[ABOUT THIS TASK]
Look for the line containing "Click POST badge for /api/v1/game" and the line containing "Given: Click the Ayuda toolbar question icon" in the entries below. Copy those two and all lines between them exactly, leaving out pictures.
──────── INFORMATION SHOWN ────────
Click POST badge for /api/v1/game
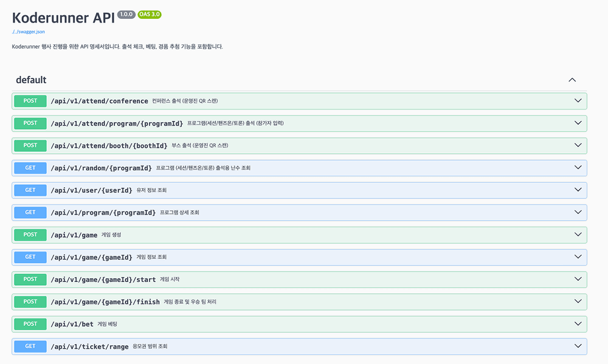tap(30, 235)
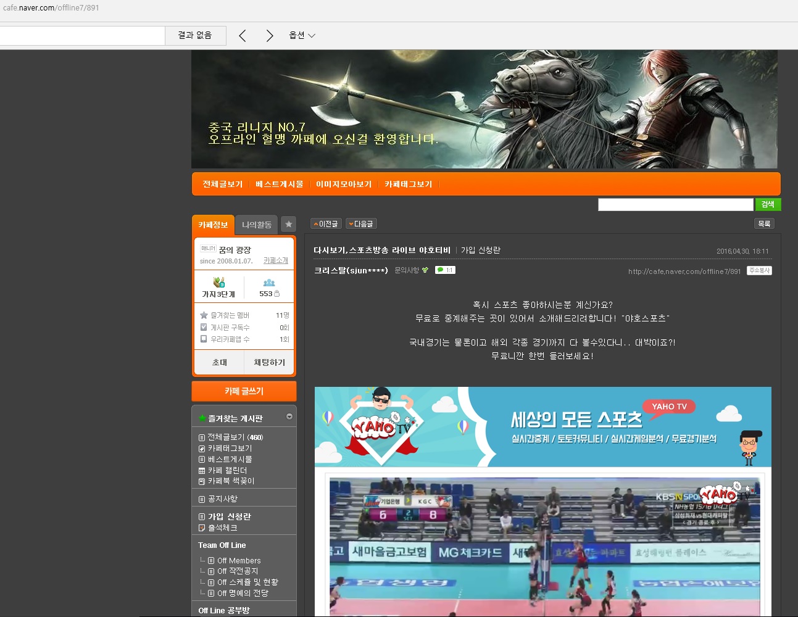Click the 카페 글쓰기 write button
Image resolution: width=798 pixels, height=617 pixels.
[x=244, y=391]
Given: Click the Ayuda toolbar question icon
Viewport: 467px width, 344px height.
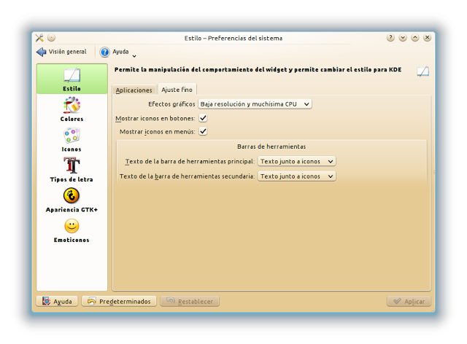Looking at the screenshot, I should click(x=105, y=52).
────────
──────── INFORMATION SHOWN ────────
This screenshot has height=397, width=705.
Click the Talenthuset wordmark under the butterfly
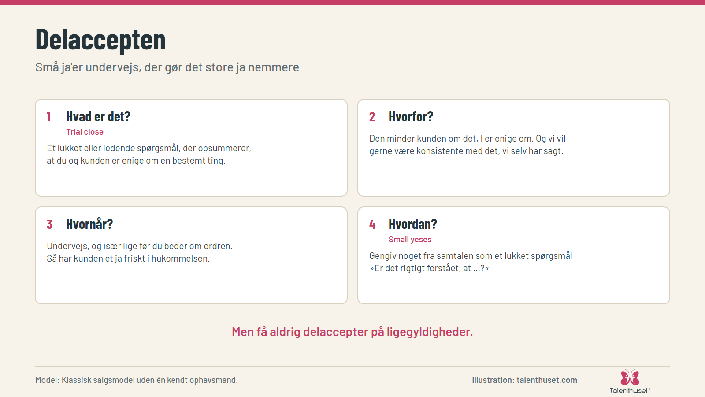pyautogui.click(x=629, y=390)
────────
──────── INFORMATION SHOWN ────────
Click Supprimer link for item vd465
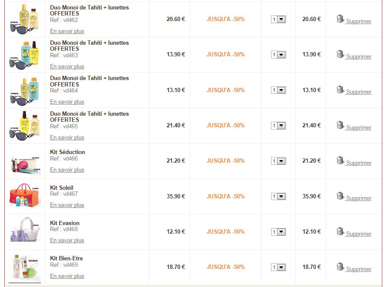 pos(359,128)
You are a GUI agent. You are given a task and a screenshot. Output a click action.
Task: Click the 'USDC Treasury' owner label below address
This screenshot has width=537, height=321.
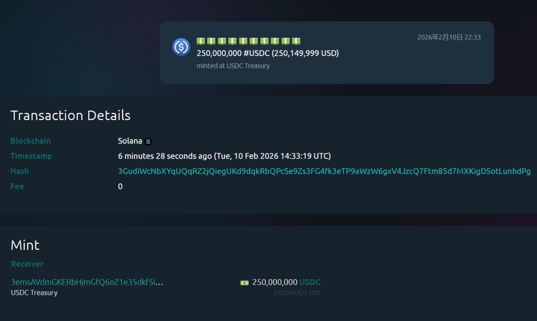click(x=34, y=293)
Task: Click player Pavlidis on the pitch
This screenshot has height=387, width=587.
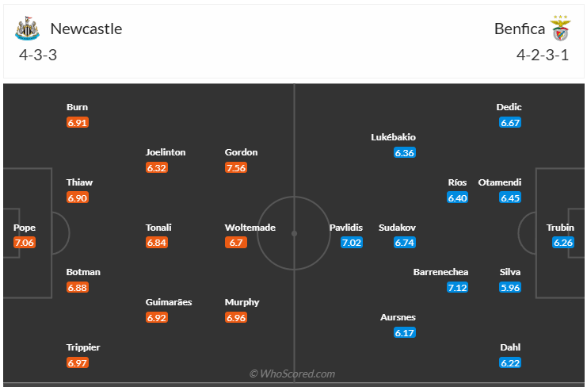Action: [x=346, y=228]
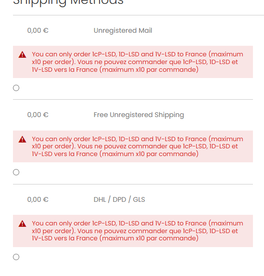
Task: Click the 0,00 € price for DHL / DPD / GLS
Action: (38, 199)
────────
[SOLUTION]
Click POST badge for /api/v1/game
tap(30, 235)
Click the 카페 글쓰기 write button
Image resolution: width=798 pixels, height=617 pixels.
[x=244, y=391]
Given: Click the Ayuda toolbar question icon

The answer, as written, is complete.